New FMLA Amendments - family military leave entitlements

2009 November 18
by Mary Ann Hisel

Last year, at just about this time, we were telling you about the new FMLA regs.

Nearly one year ago, the regulations implementing the Family and Medical Leave Act (FMLA) were substantially revised. Those revisions imposed certain new obligations on employers and created military leave entitlements for family members of military servicemembers who were injured in the line of active duty and for “qualifying exigencies” arising from a call to active duty.

Guess what, there’s now even more newness to catch up on!

Read more to find out what employers should do to ensure compliance…

On October 28, 2009, President Obama signed the Defense Department authorization bill for fiscal year 2010, which included new amendments to these provisions of the FMLA. These amendments expand the scope of the FMLA’s military leave entitlements and employers will need to revise any existing FMLA policy to ensure compliance with the amended FMLA provisions.

Changes Affecting “Qualifying Exigency” Leave

The military leave entitlement for a “qualifying exigency” previously applied to the spouse, son, daughter, or parent of an employee on active duty (or who has been notified of an impending call to active duty) in the National Guard or Reserves “in support of a contingency operation.”

Under the amended statute, this FMLA leave entitlement has been expanded to cover the spouse, son, daughter, or parent of a servicemember who is a member of the regular Armed Forces. In addition, the entitlement no longer applies to a call to duty “in support of a contingency operation.” Instead, it applies to a call to “covered active duty,” which is defined as deployment to a foreign country under certain statutory provisions.

Changes Affecting “Military Caregiver” Leave

Under the pre-amendment statute, an employee could take up to 26 weeks of unpaid leave to care for a parent, spouse, child, or next of kin, who was a member of the Armed Forces (including National Guard and Reserves) and who was injured while on active duty. This provision has been expanded to allow for leave to care for a servicemember whose pre-existing injury or illness was “aggravated by service in the line of duty on active duty in the Armed Forces.”
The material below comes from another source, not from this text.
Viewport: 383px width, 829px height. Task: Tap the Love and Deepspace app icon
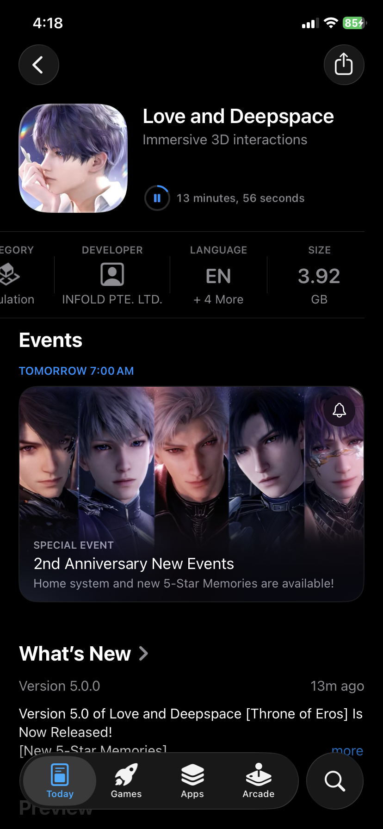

Additionally, the amendments create a new leave to care for “a veteran who is undergoing medical treatment, recuperation, or therapy, for a serious injury or illness and who was a member of the Armed Forces (including a member of the National Guard or Reserves) at any time during the period of 5 years preceding the date on which the veteran undergoes that medical treatment, recuperation, or therapy.” The definition of a “serious illness or injury” has similarly been revised to cover a veteran’s “qualifying (as defined by the Secretary of Labor) illness or injury.” Because the Secretary of Labor has not issued regulations defining what constitutes a veteran’s qualifying injury or illness, this new leave entitlement is not yet effective but conservatism is recommended - employers should update policies now to ensure compliance with the law.

What Should Employers Do?

  • Review your existing FMLA policies to determine if revisions are necessary for compliance with the amended statute’s military leave provisions.
  • If you haven’t yet revised your FMLA policy and forms to reflect the January 2009 regulations, get with your favorite labor and employment attorney and make sure you correct that asap!
  • Make sure that you are using the appropriate FMLA forms issued by the DOL after the January 2009 revisions to the regulations (click here for the forms). Since the new forms aren’t yet available from the DOL wrt an employee requesting Qualifying Exigency or Military Caregiver leave, check back here often to see if the DOL has issued new forms reflecting the October 2009 amendments.